Klar sei auch, dass das Assad-Regime, Russland und der Iran dem nicht zustimmen würden. Ziel des Regimes in Damaskus ist es, das ganze Territorium zurückzuerobern. Eine Rebellen-Hochburg, von wo aus russische Stützpunkte angegriffen werden können, wird hier nicht toleriert. Außerdem würde so ein Zugeständnis den Sieg Assads vereiteln.

Iran und Russland brauchen umfassenden Sieg

Der Iran braucht einen umfassenden Sieg in Idlib ebenso wie Russland. Das allein schon deshalb, um den enormen Aufwand zu rechtfertigen, den beide Länder in Syrien betreiben. Der militärische Einsatz kostet Moskau laut Schätzungen drei Millionen US-Dollar pro Tag. Dass sich die Gegensätze zwischen der Türkei und Russland und dem Iran gefährlich zuspitzen, ist nach dem Gipfel von Teheran auszuschließen. Immerhin einigte man sich auf eine, wenn auch dürre, gemeinsame Erklärung, wonach man gemeinsam Terroristen in Syrien vernichten wolle.

Die Türkei, so Rupp, sei außerdem unter bestimmten Bedingungen zum Einlenken bereit.
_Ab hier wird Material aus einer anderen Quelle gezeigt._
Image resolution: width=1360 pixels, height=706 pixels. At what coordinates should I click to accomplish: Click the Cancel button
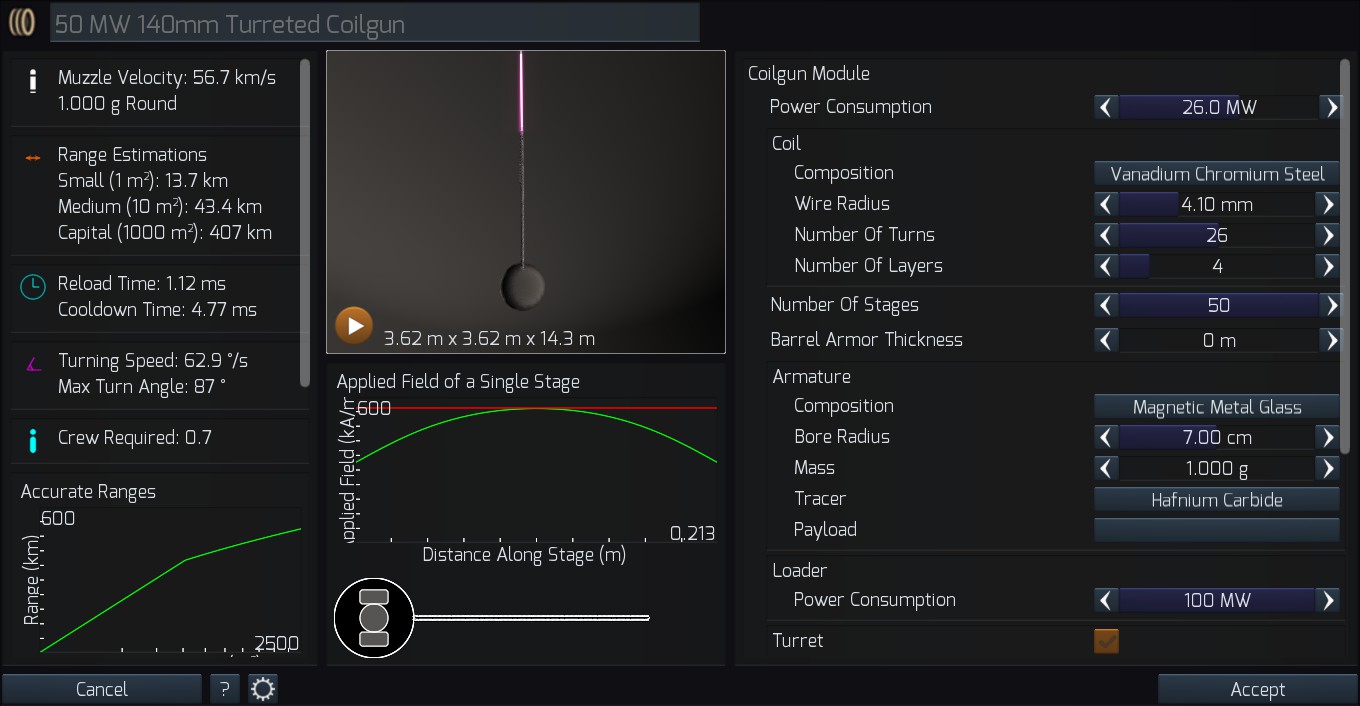tap(102, 689)
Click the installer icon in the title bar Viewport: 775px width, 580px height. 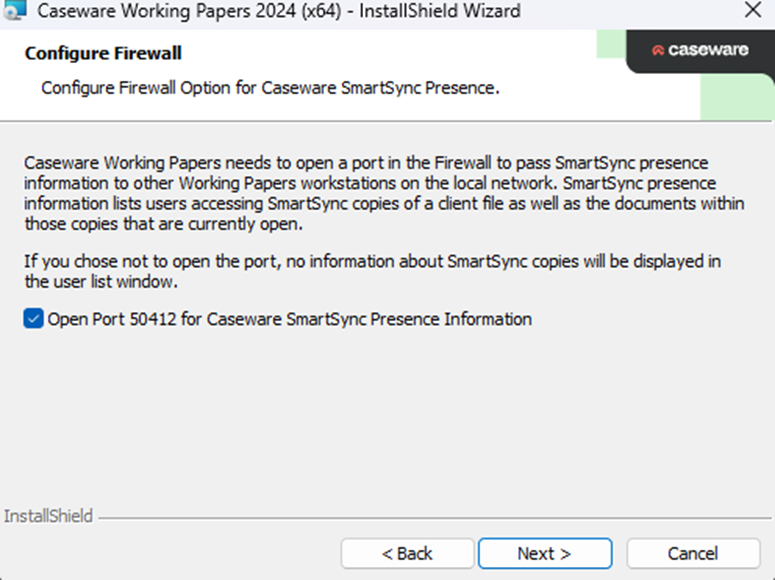point(12,12)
Hier will man vor allem einen Flüchtlinsstrom ins Land verhindern. Wirklich prioritär ist für Ankara aber die Kurdenfrage. Es sei nicht unwahrscheinlich, so Rupp, dass auch die Kurden in den Kampf um Idlib einsteigen - und zwar auf der Seite der syrischen Armee. "Dabei geht es darum, wieder auf die nordsyrische Stadt Afrin vorstoßen, von wo die Kurden zuletzt von der Türkei vertrieben worden waren."
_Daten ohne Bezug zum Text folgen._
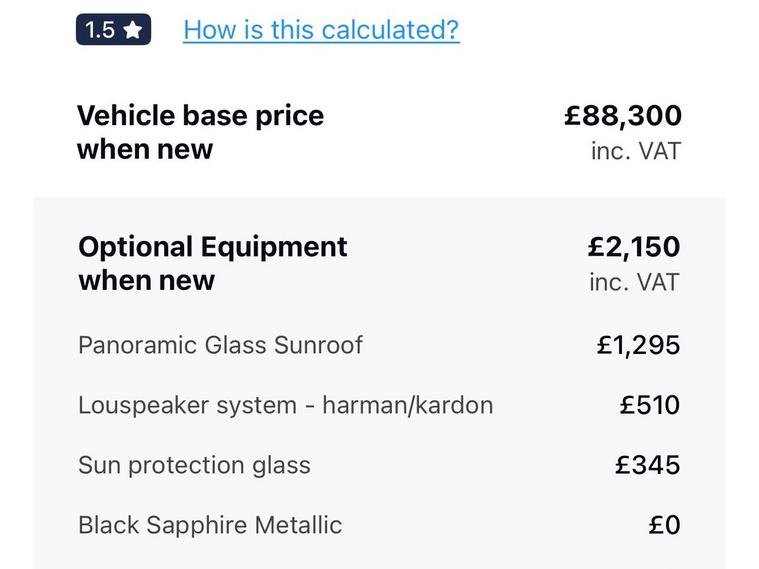Open the "How is this calculated?" link

321,30
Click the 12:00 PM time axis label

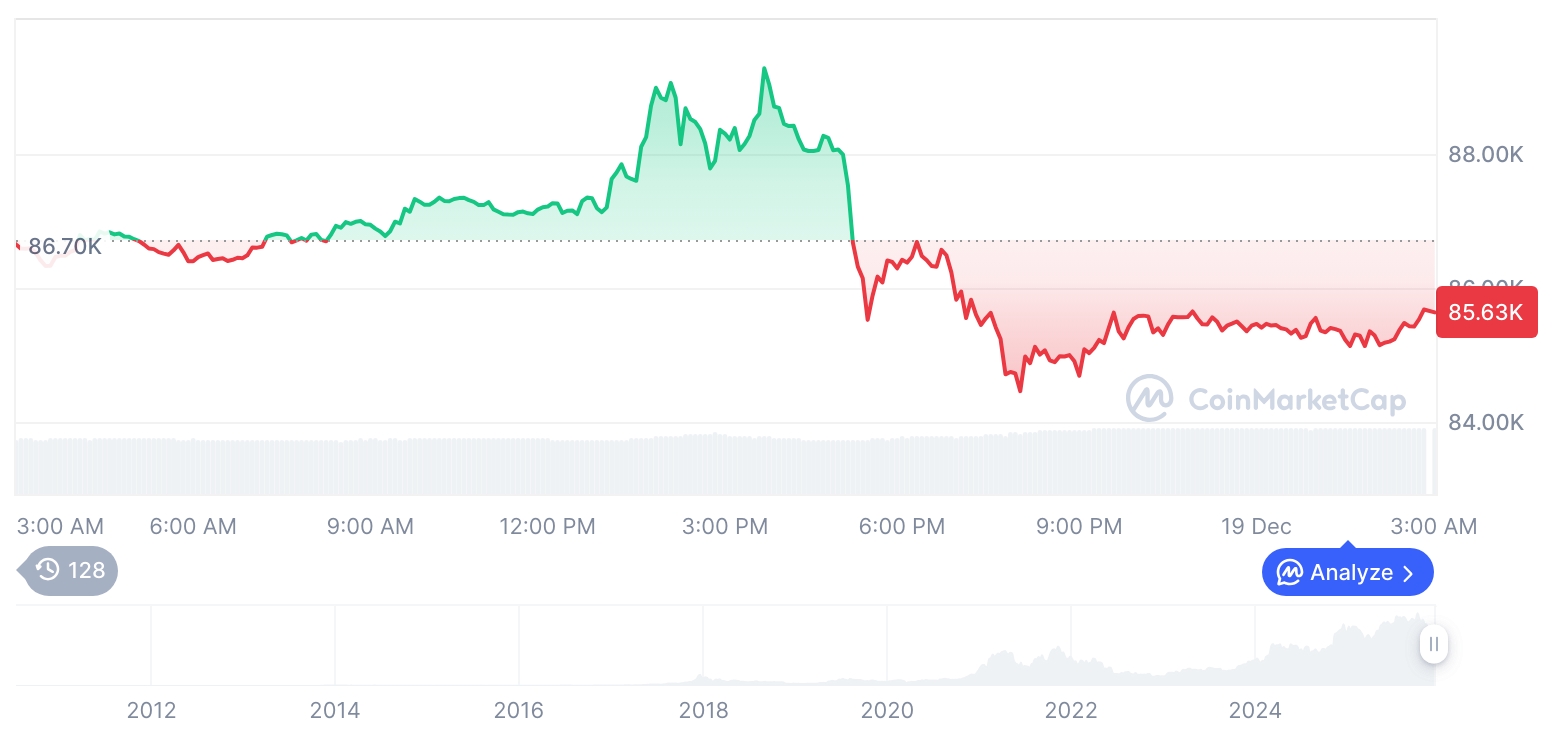coord(547,526)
Der Kampf um Idlib wird für die Angreifer kein Spaziergang. Selbst wenn die Rebellen gegen die russischen Kampfjets keine Chance hätten: "Wo Rebellen gut sind, das ist die Guerilla-Taktik, der Häuserkampf", sagt Rupp. Die Kämpfe um Rakka und das irakische Mossul haben gezeigt, wie blutig ein monatelanger Straßenkampf gegen fanatisierte Verteidiger sein kann.